*** Opening Exercise input ***
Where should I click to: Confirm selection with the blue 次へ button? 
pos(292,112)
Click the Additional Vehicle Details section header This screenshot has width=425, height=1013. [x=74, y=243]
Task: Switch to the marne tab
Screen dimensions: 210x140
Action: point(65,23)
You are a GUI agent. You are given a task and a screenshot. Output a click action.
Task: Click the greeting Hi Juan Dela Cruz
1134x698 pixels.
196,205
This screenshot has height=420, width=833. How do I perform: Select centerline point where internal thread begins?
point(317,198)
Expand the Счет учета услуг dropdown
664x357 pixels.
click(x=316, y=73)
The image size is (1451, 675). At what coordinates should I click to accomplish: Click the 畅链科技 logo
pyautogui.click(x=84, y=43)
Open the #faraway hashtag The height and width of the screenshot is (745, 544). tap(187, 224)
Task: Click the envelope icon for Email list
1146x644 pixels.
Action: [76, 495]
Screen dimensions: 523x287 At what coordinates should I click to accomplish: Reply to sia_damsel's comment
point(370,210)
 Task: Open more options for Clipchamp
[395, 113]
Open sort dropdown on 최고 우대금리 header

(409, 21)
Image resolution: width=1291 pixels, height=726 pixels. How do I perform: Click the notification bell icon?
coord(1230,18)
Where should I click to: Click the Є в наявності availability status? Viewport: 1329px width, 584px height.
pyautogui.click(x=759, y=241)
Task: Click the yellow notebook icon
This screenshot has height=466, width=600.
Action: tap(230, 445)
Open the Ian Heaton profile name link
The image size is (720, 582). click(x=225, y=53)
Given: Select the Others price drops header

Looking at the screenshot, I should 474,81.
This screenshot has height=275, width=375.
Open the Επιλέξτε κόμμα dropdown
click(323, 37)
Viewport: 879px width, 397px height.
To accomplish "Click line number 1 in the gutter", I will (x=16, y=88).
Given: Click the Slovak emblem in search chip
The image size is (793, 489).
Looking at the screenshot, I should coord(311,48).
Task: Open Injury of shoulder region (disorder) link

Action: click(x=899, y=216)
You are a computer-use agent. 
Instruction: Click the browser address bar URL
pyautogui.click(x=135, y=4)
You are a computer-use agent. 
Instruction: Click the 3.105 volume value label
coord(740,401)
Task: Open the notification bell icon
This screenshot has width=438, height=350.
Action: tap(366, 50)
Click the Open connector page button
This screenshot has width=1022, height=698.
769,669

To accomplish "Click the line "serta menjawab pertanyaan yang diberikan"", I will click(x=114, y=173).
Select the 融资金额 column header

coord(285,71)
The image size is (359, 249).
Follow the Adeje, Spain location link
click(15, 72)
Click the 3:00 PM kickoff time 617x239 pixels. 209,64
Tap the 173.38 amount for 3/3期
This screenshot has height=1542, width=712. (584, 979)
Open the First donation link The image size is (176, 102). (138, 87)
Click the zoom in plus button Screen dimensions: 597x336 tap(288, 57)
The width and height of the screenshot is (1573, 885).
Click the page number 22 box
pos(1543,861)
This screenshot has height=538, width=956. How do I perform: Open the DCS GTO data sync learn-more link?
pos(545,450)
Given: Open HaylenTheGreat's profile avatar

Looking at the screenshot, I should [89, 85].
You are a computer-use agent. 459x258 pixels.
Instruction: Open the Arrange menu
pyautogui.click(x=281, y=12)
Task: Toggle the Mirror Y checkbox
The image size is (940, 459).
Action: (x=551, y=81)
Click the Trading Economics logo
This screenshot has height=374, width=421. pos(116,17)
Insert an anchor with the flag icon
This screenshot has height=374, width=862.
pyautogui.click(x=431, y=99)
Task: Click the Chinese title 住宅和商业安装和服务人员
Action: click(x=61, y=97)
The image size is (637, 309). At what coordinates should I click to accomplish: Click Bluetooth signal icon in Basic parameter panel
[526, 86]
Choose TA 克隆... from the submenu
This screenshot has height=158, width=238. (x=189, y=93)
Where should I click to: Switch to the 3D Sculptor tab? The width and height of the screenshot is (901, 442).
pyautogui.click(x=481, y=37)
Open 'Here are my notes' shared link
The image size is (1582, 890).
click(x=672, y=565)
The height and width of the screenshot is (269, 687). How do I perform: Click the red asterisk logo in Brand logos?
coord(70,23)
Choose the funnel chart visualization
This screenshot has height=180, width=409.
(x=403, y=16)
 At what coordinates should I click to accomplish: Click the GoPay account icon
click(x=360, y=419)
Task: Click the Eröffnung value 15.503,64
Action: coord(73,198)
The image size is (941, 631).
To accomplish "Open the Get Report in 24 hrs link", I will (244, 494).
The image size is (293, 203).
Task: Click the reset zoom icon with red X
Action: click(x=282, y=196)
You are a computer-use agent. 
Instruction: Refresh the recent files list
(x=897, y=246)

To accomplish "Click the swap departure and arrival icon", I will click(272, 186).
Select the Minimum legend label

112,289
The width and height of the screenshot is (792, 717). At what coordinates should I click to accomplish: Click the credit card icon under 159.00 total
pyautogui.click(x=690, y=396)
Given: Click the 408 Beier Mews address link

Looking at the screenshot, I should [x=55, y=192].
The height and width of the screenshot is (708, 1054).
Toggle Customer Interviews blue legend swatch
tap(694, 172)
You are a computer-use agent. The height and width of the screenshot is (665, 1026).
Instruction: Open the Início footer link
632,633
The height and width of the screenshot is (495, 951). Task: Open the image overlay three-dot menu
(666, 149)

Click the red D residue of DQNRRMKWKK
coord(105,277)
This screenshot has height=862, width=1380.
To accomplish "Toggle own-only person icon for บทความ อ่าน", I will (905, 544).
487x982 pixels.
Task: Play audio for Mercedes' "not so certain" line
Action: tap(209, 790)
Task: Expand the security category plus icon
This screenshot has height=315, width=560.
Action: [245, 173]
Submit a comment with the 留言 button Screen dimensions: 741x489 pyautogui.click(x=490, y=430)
*** Closing Exercise input ***
### Work required
Report, from the entries above, each line where "plus" is found.

### Answer box
Click the zoom in plus button Screen dimensions: 597x336 tap(288, 57)
Task: Expand the security category plus icon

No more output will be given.